Currier & Co., is currently serving as the owner’s representative for the expansion project at the PHL Airport, which started in March of 2018. The expansion project focused on increased storage capacity, additional pipeline availability, a new pump pad, operations building, firewater tank, and increased upload capability at the airside load rack. The project total cost is over $92MM, with an aggressive 22-month construction schedule.
This location is a heavily industrialized area, with limited available information on previous construction activity. The site is plagued by unforeseen underground obstructions, poor soil conditions, high labor costs, and a challenging construction environment.
The supply into the facility is to be enhanced by adding over 3,000 feet of dedicated underground pipeline and a breakout station, allowing the facility to have access to supply from the colonial pipeline. A new receipt pad equipped with a dual filtration system and receipt manifold allowing the facility to receive from multiple pipeline suppliers.
Four storage tanks will be constructed by Meccon Industries, Inc., giving the facility an additional 257,200 barrels of available storage. Each tank foundation is resting on over 440 driven piles due to the soil conditions at the site. The new hydrant pump/filtration pad will be capable of 7,200 gallons per minute, utilizing 6 vertical pumps and associate filtration equipment. A new power distribution center and PLC will also be installed in the facility. Two additional fully equipped load islands are included in this project.

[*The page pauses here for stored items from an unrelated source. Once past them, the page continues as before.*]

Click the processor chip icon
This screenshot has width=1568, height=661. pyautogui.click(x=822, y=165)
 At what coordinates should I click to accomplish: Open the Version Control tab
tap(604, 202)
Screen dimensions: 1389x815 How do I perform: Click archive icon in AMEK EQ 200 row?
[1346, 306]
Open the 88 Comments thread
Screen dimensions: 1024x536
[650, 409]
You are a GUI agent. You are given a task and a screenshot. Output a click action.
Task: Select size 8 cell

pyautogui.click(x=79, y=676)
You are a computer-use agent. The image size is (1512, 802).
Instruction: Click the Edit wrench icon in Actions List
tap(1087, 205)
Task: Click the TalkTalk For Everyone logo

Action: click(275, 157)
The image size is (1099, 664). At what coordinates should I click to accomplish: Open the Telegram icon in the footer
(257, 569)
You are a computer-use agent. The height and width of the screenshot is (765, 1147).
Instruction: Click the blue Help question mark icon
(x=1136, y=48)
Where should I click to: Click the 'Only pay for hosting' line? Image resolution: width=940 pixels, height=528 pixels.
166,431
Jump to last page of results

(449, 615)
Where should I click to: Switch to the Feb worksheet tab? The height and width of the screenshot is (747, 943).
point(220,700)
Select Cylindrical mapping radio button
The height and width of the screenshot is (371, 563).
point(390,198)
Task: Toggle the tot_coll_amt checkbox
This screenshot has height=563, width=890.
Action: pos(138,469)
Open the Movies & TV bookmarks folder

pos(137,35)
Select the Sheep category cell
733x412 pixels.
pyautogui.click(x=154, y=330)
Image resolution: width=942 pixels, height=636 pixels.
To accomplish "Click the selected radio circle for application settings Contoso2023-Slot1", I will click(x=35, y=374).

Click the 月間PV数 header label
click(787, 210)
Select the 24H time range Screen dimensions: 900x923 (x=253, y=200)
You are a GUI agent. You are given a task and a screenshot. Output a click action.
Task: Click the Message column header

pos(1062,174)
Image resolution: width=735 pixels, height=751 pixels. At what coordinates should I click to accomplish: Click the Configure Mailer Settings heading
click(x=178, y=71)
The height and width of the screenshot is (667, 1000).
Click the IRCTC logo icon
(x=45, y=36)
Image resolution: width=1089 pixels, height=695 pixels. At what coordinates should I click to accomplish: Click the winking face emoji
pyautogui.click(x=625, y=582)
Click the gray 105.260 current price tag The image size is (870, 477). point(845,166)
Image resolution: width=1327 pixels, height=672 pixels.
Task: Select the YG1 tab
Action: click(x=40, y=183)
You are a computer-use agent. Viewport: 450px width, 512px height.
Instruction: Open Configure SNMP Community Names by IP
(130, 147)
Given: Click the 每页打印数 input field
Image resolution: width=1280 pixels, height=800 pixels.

This construction effort is very complicated due to the size of the project magnitude of the designed changes and upgrades, and the continued operation of the facility during the construction process. During the construction activity associated with the tie in and new dedicated underground pipeline, it was discovered that the projected path went through a shipyard utilized during WWI. The magnitude of the unforeseen underground obstructions cannot be overstated in regards to the potential of schedule slippage and overall impact on the cost of construction, which has been greatly minimized through coordination and negotiation with the associated contractors, facility designer, and the local authorities.
As a result of the previous heavy industrial use at the site, the possibility of contaminated soil was also a major concern. The overall soil conditions at the site are very poor due to the local flood plain and previous improper backfill efforts throughout the years, which has added another layer of complexity to the project.